In this regard, Plaintiffs claim that two of the three litigations were filed before 2008, which is
when the ENDEAVOR stent was first sold in the United States. As a result, Plaintiffs claim that
no one was selling the ENDEAVOR stent in the United States at the time those litigations were
filed and, as such, they could not put Plaintiffs on notice of Medtronic USA’s role with respect to
the ENDEAVOR stent. As for the third lawsuit, Plaintiffs contend that that matter did nothing to
inform them about Medtronic USA’s role with respect to the ENDEAVOR stent. Plaintiffs note
that the third litigation,, which named both Cordis Corporation (“Cordis”) and Medtronic USA,
among others, as defendants, was voluntarily dismissed two months after it was filed and before
any of the defendants filed answers or other responses. Moreover, Plaintiffs claim that the
Complaint in that litigation contained very little information about Medtronic USA and no
information about the ENDEAVOR stent.
As a result, Plaintiffs claim that it was not until January 5, 2011, when Medtronic
responded to Plaintiffs’ interrogatories served on November 24, 2010, that they learned that
Medtronic USA sells the ENDEAVOR stent in the United States. Plaintiffs argue that
immediately upon obtaining this information from Medtronic, they sought Medtronic’s consent
to adding Medtronic USA as a defendant. Plaintiffs claim that when they learned that
Medtronic’s consent would not be forthcoming they promptly filed the instant motion. For these
reasons, Plaintiffs argue that there is good cause to permit the addition of Medtronic USA under
Rule 16 and that the addition of Medtronic USA as a defendant is further warranted under Rule
15(a) as Plaintiffs did not unduly delay in seeking the proposed amendment.
Plaintiffs also claim that the addition of Medtronic USA is also appropriate under Rule
5
15(a) because neither Medtronic nor Medtronic USA will be prejudiced by Medtronic USA’s
addition as a defendant. In this regard, Plaintiffs argue that because Medtronic USA is a
subsidiary of Medtronic Inc., very little additional discovery will be needed.

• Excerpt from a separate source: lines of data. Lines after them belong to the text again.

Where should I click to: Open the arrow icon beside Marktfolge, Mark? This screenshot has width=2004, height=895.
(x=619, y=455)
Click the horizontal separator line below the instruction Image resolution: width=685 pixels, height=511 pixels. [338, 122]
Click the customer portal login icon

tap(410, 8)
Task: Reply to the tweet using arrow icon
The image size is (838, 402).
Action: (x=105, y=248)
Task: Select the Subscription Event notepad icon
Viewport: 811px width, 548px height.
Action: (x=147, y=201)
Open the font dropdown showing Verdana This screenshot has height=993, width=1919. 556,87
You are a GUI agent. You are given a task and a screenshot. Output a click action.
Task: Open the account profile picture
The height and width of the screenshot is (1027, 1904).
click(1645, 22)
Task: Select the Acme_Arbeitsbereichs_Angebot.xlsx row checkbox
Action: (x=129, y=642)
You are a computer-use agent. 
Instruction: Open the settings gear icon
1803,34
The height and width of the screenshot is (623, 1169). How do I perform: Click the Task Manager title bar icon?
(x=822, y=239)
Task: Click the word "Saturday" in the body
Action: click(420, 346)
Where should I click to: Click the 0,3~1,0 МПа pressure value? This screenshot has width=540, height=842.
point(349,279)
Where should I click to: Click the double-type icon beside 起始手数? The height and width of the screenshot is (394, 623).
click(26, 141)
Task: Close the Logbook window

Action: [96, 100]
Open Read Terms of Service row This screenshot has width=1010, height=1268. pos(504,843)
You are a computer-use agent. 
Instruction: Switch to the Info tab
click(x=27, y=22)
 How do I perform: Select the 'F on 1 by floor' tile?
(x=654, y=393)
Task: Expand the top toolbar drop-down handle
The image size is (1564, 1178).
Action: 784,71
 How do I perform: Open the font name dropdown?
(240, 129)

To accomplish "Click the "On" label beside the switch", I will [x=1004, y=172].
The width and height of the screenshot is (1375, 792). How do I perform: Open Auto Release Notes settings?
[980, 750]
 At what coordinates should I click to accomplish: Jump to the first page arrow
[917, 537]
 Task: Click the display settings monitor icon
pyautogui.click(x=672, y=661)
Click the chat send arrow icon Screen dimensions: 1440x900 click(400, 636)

Indeed, Plaintiffs
claim that, at this juncture, they do not intend to depose any of Medtronic USA’s employees.
Instead, prior to the liability stage of trial, which is set to take place in September 2011, Plaintiffs
claim that they will just seek to obtain supplemental interrogatory answers from Medtronic USA.
Medtronic opposes Plaintiffs’ motion to add Medtronic USA as a defendant. Medtronic
claims that Plaintiffs have failed to establish good cause to permit their proposed amendment at
this stage of the proceedings. In this regard, Medtronic argues that, given Plaintiffs’ litigation
history with Medtronic USA, Plaintiffs have known since 2003 that Medtronic USA sells
Medtronic’s stent products in this United States. To support this contention, Medtronic cites to
three cases that involved both Medtronic USA and Cordis. The first case was filed by Medtronic
AVE on June 5, 2003. In that case, Medtronic AVE sued Cordis for patent-infringement and
state-based claims. In December 2003, Medtronic USA was added as a plaintiff and the Second
Amended Complaint alleged that “‘Medtronic and Medtronic USA sell stent delivery systems in
the United States.’” (Medtronic Opp. Br. at 2 (quoting Mathie Decl. Ex. 1, Second Amended
Complaint, ¶ 4)). The second matter was filed by Medtronic USA and other Medtronic entities
on June 11, 2007. In that matter, Medtronic USA and other related entities again sued Cordis for
patent infringement. Medtronic contends that in this case, Medtronic disclosed the corporate
relationship between Medtronic and Medtronic USA. The third litigation was filed on June 6,
2008 by Cardio Access. The case involved a patent infringement claim by Cardio Access against
both Cordis and Medtronic USA.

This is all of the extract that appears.